## QUOTED PASSAGE
:::::

FEATURE-Who can unite Libya after Gaddafi?
NALUT, Libya |
NALUT, Libya Aug 22 (Reuters) - Now that Muammar Gaddafi's four-decade rule appears to be over, the disparate groups of rebels who drove him from power could face a graver danger: each other.
Without the cause of fighting Gaddafi to unite them, the fighters from all walks of life must come up with an effective leadership to run a country suffering from factionalism, tribal rivalries and ethnic divisions.
Signs of trouble emerged long before the rebels made their dramatic sweep from the Western Mountain region to Tripoli, cheered by Libyans who will soon want a smooth-running government, jobs, better schools and the oil wealth that rarely trickled down to them during Gaddafi's reign.
Rebels who complained about Gaddafi's alleged human rights abuses as they prepared for battle at the frontlines also spent a great deal of time criticizing their comrades, mainly because they were from a different village, or ethnic group or seemed to have more resources.
Libyan rebel Husam Najjair, an Irish citizen, seemed disillusioned with the rebel movement he joined, leaving everything behind in Dublin.
"There could be some very big problems. Everyone is going to want to run the show. That's when it will get messy," he told Reuters. "Everyone must be disarmed."
Is there one unifying figure who can lead Libya and prevent the rebels from turning on each other? Right now the resounding answer seems to be no.
"There isn't one rebel leader who is respected by everyone. That's the problem," said Kamran Bokhari, Middle East Director at STRATFOR global intelligence firm.
Gaddafi ran the North African oil producing-country like a personal cult, without state institutions that would make any transition easier for the rebels, who have plenty of spirit but lack a proper chain of command.
The most prominent rebel leader is Mustafa Abdel Jalil, chairman of the National Transitional Council (NTC), a diverse group of Gaddafi opponents based in the eastern city of Benghazi.
It consists of former government ministers and longstanding opposition members who represent wide-ranging views including Arab nationalism, Islamists, secularists, socialists and businessmen.
A former justice minister, soft-spoken Abdel Jalil was described as a "fair-minded technocrat" in a U.S. diplomatic cable released by WikiLeaks.
A mild-mannered consensus builder in his late 50s, he was praised by Human Rights Watch for his work on Libya's criminal code reform. Abdel Jalil resigned as justice minister in February when violence was used against protesters.
But like other former members of Gaddafi's inner circle, he will always be viewed with suspicion by some rebels who want completely new faces with no past links to the regime running the country.
The prime minister of the rebels' shadow government, Mahmoud Jibril, a former top development official under Gaddafi, has extensive foreign contacts and has been the rebels' roving envoy.
But his travels have frustrated some colleagues and foreign backers so his experience and contact building will have been wasted if he is not part of any new administration.
Another high-profile rebel who may play a future leadership role is Ali Tarhouni. The U.S.-based academic and opposition figure in exile returned to Libya to take charge of economic, financial and oil matters for the rebels.
Tensions between life-long opponents of Gaddafi and his supporters who recently defected to the rebel side may undermine efforts to choose an effective leadership.

:::::

According to the article on uniting Libya after Gaddafi, what position did Mustafa Abdel Jalil hold before he resigned in February?

[Records from a pointing dataset]
:::::

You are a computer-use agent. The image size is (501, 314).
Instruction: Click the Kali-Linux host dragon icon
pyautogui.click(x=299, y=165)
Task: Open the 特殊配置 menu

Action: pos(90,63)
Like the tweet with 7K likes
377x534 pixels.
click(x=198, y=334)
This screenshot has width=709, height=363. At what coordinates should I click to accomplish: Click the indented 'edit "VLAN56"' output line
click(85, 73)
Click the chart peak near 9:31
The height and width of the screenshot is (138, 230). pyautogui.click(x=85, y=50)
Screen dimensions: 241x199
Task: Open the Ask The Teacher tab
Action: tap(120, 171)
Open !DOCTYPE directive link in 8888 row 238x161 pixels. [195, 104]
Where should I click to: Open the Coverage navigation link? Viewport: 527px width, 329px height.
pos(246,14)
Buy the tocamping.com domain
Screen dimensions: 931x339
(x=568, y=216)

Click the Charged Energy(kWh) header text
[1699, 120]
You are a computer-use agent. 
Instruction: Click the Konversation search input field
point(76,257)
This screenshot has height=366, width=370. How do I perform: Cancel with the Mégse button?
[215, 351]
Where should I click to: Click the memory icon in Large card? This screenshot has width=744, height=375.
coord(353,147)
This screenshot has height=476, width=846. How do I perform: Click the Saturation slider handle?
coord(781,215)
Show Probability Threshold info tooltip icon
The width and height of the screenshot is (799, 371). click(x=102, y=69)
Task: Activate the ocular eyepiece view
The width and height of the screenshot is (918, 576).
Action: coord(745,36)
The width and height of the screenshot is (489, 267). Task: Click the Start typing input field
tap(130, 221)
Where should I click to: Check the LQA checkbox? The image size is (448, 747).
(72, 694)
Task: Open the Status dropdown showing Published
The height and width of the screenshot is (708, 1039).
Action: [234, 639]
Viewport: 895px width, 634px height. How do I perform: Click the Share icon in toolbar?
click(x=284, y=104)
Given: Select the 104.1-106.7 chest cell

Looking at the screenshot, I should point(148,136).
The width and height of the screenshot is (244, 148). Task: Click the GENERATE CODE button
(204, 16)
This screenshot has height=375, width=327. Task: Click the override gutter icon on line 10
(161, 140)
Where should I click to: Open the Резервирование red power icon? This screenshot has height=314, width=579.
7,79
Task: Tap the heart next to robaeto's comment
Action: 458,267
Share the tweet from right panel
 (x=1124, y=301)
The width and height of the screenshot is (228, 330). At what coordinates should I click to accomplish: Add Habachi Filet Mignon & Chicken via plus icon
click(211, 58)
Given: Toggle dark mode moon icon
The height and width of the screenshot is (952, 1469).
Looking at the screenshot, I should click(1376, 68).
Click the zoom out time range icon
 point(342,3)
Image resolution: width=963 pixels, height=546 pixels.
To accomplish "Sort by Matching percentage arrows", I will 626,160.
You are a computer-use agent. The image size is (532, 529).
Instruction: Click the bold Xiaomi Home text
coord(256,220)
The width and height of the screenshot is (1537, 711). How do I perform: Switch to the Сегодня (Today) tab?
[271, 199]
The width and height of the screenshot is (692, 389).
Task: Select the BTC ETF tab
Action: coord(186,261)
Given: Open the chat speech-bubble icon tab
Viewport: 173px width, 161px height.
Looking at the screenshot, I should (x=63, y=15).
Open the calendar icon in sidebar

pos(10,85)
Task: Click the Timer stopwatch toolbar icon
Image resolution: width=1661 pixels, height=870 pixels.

:::::

## THE RESPONSE
He was Libya's justice minister.